In the example shown in FIG. 1A, the training of the molecule design computation model 115 may include adjusting one or more parameters (e.g., weights, biases, and/or the like) of the denoising model 117 to reduce (or minimize) the difference (e.g., mean squared error (MSE)) between the noisy three-dimensional representation 182 of the sample molecule recovered by the denoising model 117 and the original noisy three-dimensional representation 182 of that sample molecule. Moreover, the training of the denoising model 117 may include determining the function 175, which is parameterized by the parameters (e.g., weights, biases, and/or the like) of the denoising model 117. For example, in some cases, the function 175 may be a score function that outputs a value (e.g., score) indicative of the local change in the density (or the gradient) of the data distribution. Accordingly, in some cases, the function 175 may output a first value (e.g., first score) indicative of a first local change in the density of the data distribution at a first location occupied by a first molecule and a second value (e.g., second score) indicative of a second local change in the density of the data distribution at a second location occupied by a second molecule. In some cases, the first value (e.g., first score) may indicate a more positive local change (e.g., an increase or a smaller decrease) in the density of the data distribution at the first location of the first molecule while the second value (e.g., second score) may indicate a less positive local change (e.g., a smaller increase or a decrease) in the density of the data distribution at the second location of the second molecule. In instances where the function 175 is a score function, the sampling of the data distribution may be guided by the values (e.g., scores) output by the function 175. As described in more details below, the sampling of the data distribution may be guided by the function 175 such that samples (or molecules) are selected from incrementally higher density regions of the data distribution, which are more likely to be occupied by molecules exhibiting the one or more desired properties.

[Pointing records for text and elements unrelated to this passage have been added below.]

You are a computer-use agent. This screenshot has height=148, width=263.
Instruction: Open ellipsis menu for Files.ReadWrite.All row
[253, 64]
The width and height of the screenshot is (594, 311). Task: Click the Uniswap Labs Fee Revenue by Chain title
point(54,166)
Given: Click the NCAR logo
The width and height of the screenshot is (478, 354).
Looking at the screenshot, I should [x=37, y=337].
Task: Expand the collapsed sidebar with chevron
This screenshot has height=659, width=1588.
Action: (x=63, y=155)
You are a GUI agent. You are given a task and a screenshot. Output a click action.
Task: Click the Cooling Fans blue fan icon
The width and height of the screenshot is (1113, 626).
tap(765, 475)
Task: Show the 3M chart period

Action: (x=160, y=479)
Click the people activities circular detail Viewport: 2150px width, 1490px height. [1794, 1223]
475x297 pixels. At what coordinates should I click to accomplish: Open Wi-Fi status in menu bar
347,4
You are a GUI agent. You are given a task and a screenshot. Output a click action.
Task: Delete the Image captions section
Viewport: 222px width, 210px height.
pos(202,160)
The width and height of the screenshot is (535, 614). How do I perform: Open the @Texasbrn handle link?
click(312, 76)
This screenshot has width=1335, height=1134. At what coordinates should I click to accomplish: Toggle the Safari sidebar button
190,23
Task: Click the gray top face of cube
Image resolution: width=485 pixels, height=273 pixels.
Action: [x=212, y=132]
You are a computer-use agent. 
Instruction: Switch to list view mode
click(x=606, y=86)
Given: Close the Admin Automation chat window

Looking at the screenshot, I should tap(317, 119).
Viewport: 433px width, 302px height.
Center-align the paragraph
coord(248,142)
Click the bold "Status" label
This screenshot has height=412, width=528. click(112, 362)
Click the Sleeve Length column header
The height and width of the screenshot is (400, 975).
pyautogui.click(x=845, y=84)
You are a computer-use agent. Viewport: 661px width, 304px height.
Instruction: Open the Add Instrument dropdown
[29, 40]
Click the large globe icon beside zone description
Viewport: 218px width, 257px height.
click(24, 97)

In the example shown in FIG. 1B, the training of the denoising model 117 may include adjusting one or more parameters (e.g., weights, biases, and/or the like) of the denoising model 117 to reduce (or minimize) the difference (e.g., mean squared error (MSE)) between the original, uncorrupted embedding 186 of the noisy three-dimensional representation 182 of the sample molecule recovered by the denoising model 117 from the corrupted embedding 188 and the embedding 186. Doing so may also adjust the parameters of the function 175. Again, in instances where the function 175 is a score function, the parameters of the function 175 may be adjusted such that the function 175 outputs a higher value (e.g., higher score) for a first molecule occupying a first location in the data distribution exhibiting a more positive local change in the density of the data distribution (e.g., a positive gradient indicating a transition from a lower density to a higher density region of the data distribution) than a second molecule occupying a second location in the data distribution exhibiting a less positive local change in the density of the data distribution.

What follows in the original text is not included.